▸ **Exercises to complete**
**1)** In the forum thread below about gauges for a /6 conversion, list the readings kconway has been discussing with Mark for a triple gauge.
**2)** Pick up the forum thread below about gauges for a /6 conversion and write a continuation that follows on from its last post.

▸ **Source extract**

+++

Help - Search - Members - Calendar
Full Version: What Gauges are Must Have's?
914World.com > The 914 Forums > 914World Garage
kconway
I'm trying to work out what to do for gauges for a /6 conversion. I've been chatting with Mark about building a triple gauge for oil pressure, oil temp and fuel. My question is do I really need an oil pressure gauge for a street car or is the idiot light adequet? I think an ammeter is just a novelty and I'm not crazy about a quad gauge as it looks too busy.

I have a NOS combo gauge for a /4 motor and I was contemplating just updating the oil temp gauge portion with a matching sender for temp telemtry.

My other alternative is sending my NOS combo gauge (I hate to sacrafice a NOS gauge) as a core and having a triple gauge made by Vintage USA.

What is the combo gauge I've attached worth? Thinking of maybe selling it and sourcing a core for my triple gauge.

Any opinions? confused24.gif

Click to view attachment
Click to view attachment
Click to view attachment

Kev
mepstein
Oil pressure and temp are crucial to monitor the health and function of your engine. Don't try to save a couple hundred at the cost of many thousand.

+++

▸ **Recorded information**

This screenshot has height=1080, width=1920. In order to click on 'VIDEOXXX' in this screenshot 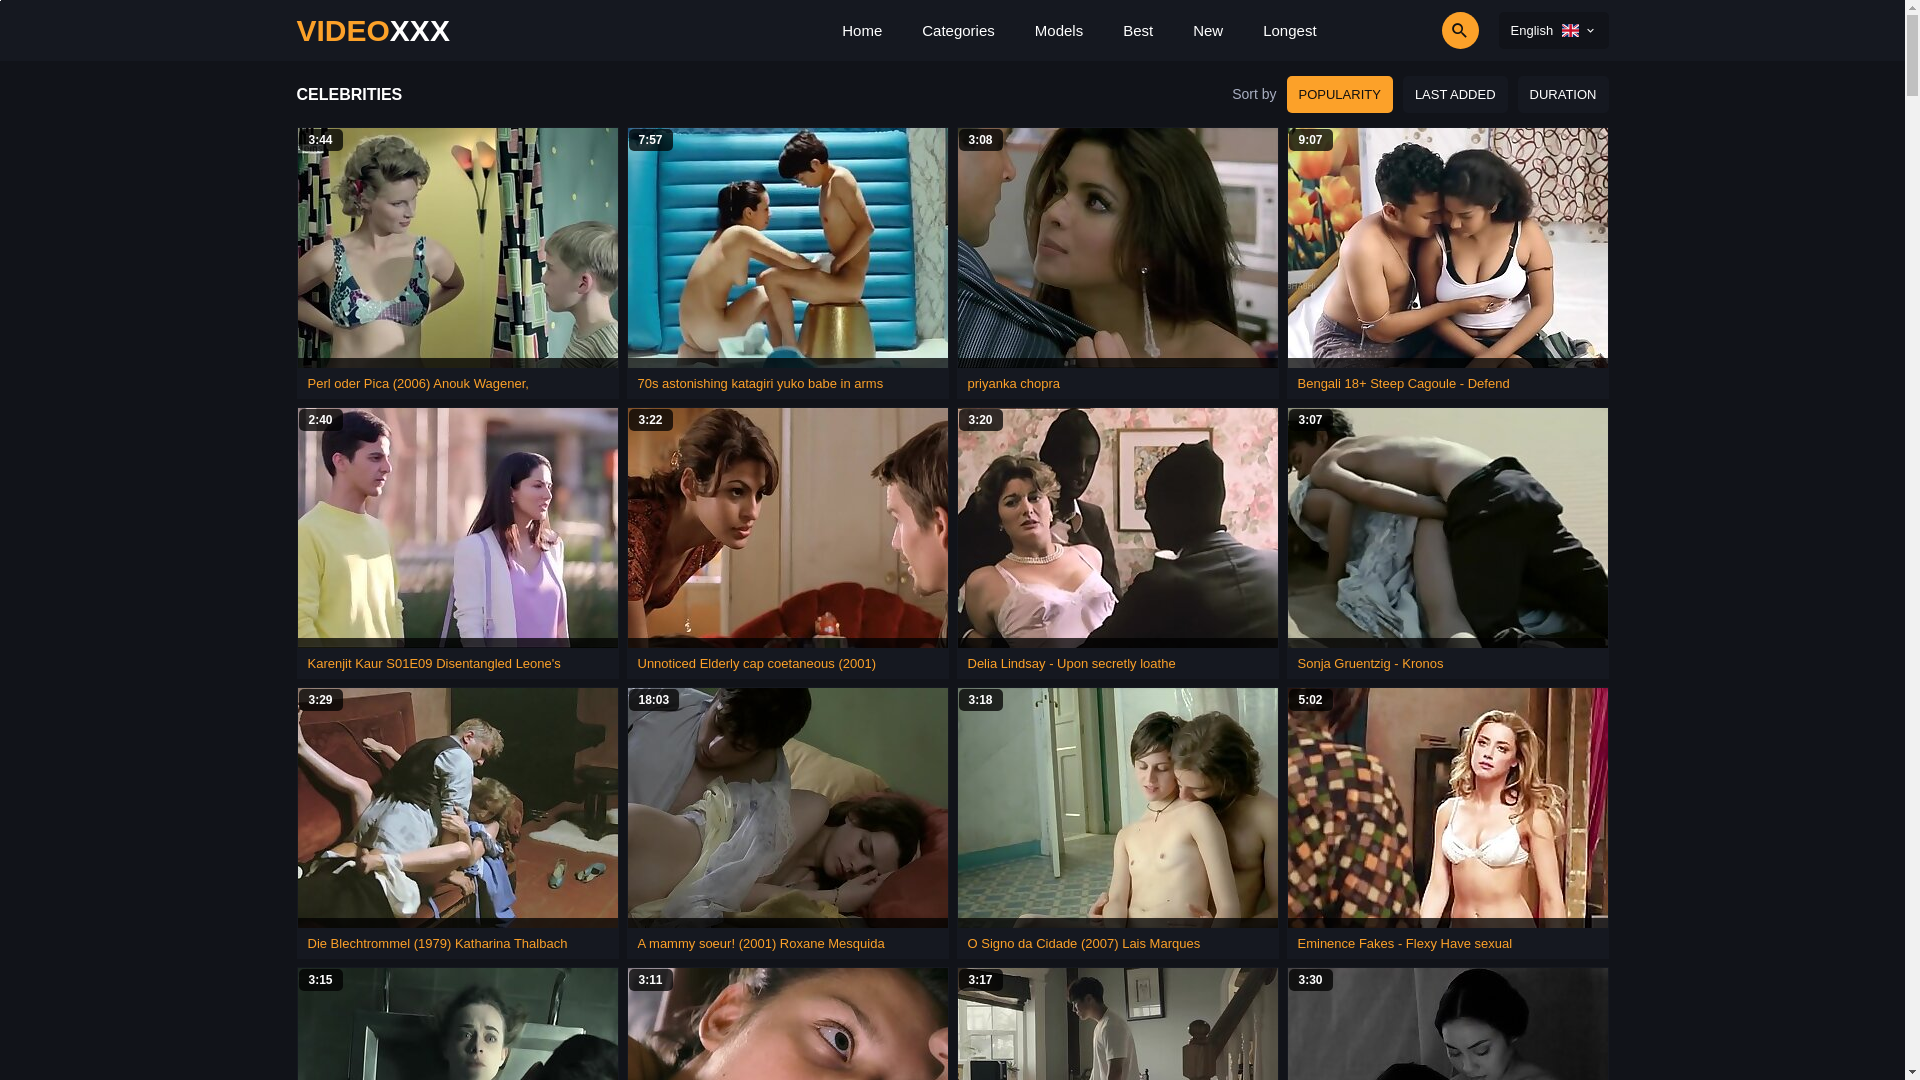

+++

▸ **Exercise results**
**1)**
- Oil pressure
- Oil temp
- Fuel

**2)**
scotty b
agree.gif My 2 cents would be a triple gauge with fuel, oil pressure, and oil temp. You can also go with a center console with additional gauges for whatever else you want. Maintains a factory look tht way

And if you're building a triple gauge, get a nice used one and keep/sell the NOS as the triple will be rebuilt and new anyway
kconway
QUOTE(mepstein @ Apr 18 2011, 05:43 PM) *

Oil pressure and temp are crucial to monitor the health and function of your engine. Don't try to save a couple hundred at the cost of many thousand.



I hear ya. Is the fact that the /4 only has an idiot light for pressure have something to do with it not being dry sump engine? What will a pressure reading tell me over an idiot light? Not being stubborn, just don't have a feel for what its will tell me. I don't think my 2003 vehicle has anything more than a bar (no actual numbers) to represent pressure. Perhaps it's too late by the time an idiot light comes on?

Kev
MDG
The factory six used a combi gauge like the top pic below: I have one in mine like the one in the second photo. I'm going to add the fuel gauge to the bottom of it.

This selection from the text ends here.